Adding OBELICS DataLoader #663

TJ-Solergibert · 2024-10-30T17:50:01Z

Hi,

In this PR I present a first draft of the Multimodal DataLoader. First I will describe how the batches are created and then I will explain the padding problem.

Let's begin checking the OBELICS dataset. For every sample on the dataset we have 4 keys, but we are just interested in 2 of them:

images: A list either with URLs of images OR Nones to specify the position of the text.
texts: A list either with text strings OR Nones to specify the position of the images.
It's important to highlight that len(images)==len(texts) and that for each index, one element and only one is not None.
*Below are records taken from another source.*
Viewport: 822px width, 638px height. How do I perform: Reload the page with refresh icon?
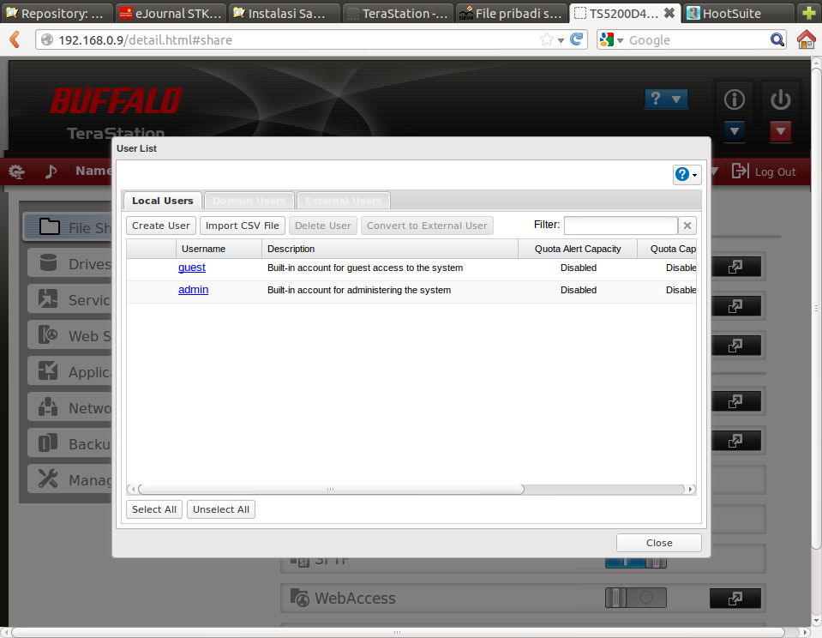coord(577,39)
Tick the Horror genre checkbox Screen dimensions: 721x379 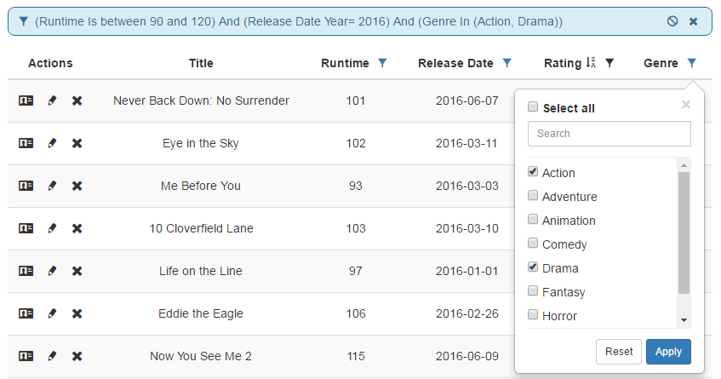pos(533,315)
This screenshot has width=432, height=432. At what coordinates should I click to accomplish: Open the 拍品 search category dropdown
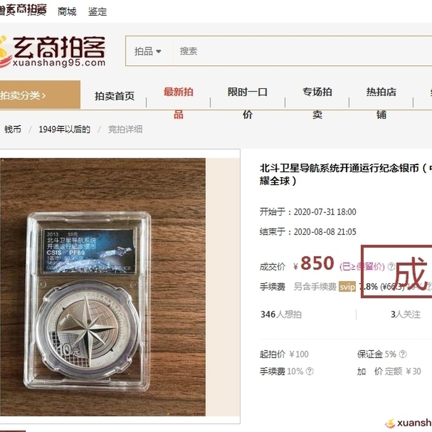point(148,51)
The format_obelics function will transform each sample to a format that can be later fed into the transform block that will prepare the samples to the target type. Each formatted sample will be a dictionary containing 2 keys:

images: List of PIL Images with the loaded images.
text: str with the text of the sample ready to be tokenized, including the image tokens.
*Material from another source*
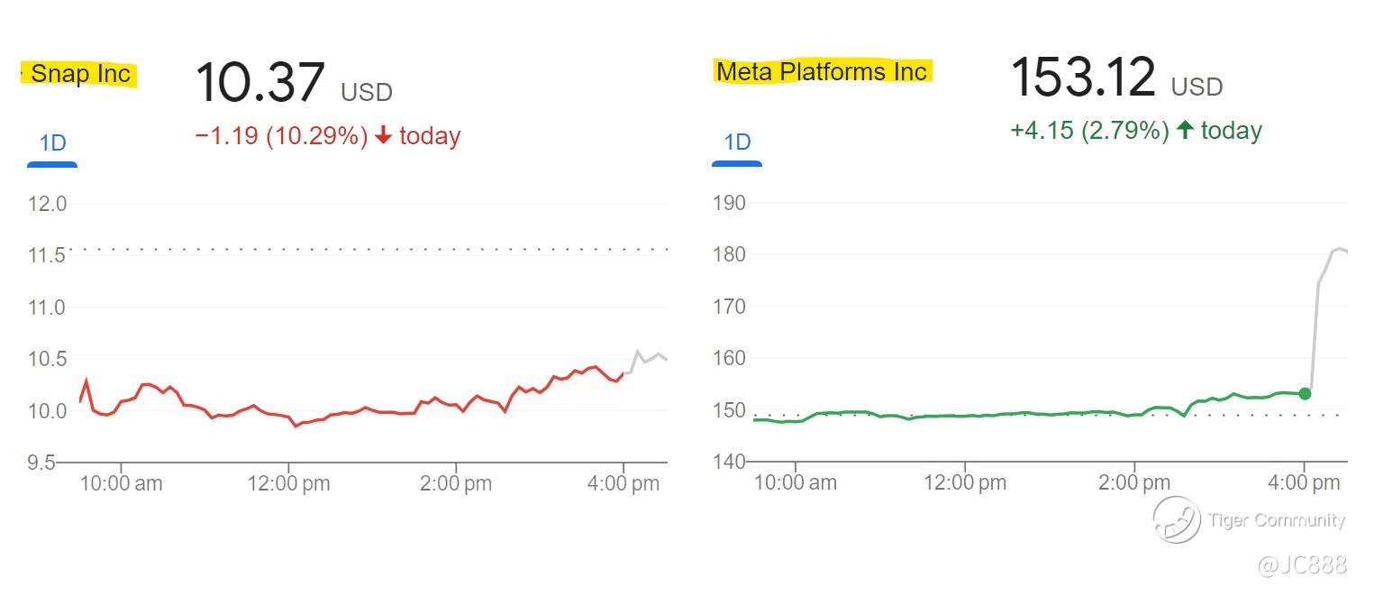1374x596 pixels.
Task: Select the 1D tab under Meta Platforms Inc
Action: pos(737,142)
Once formatted, we will process each sample with the transform block. This transform block is composed of CLIPPreprocess, TikTokenizer & VisionCrossAttentionMask modules.

`CLIPPreprocess`

This module will prepare the List of images to be fed into the CLIP model. The most relevant steps is resizing the image without distortion, dividing the image into tiles and padding if necessary. Highlight the fact that it will still produce a List of tensors and NOT a tensor as every image can have a different number of tiles. This will be addressed in the collator where we will pad the image tiles to the largest in the batch. Also, we keep the maximum number of tiles to 4 and the tile size to 448 for pretraining [1], [2].

`TikTokenizer`

I've included a new method in the tokenizer to encode the multimodal text. In short, it just encodes the text adding the special image_id token and returns both the input_ids & labels masking the bos, eos & image_id tokens.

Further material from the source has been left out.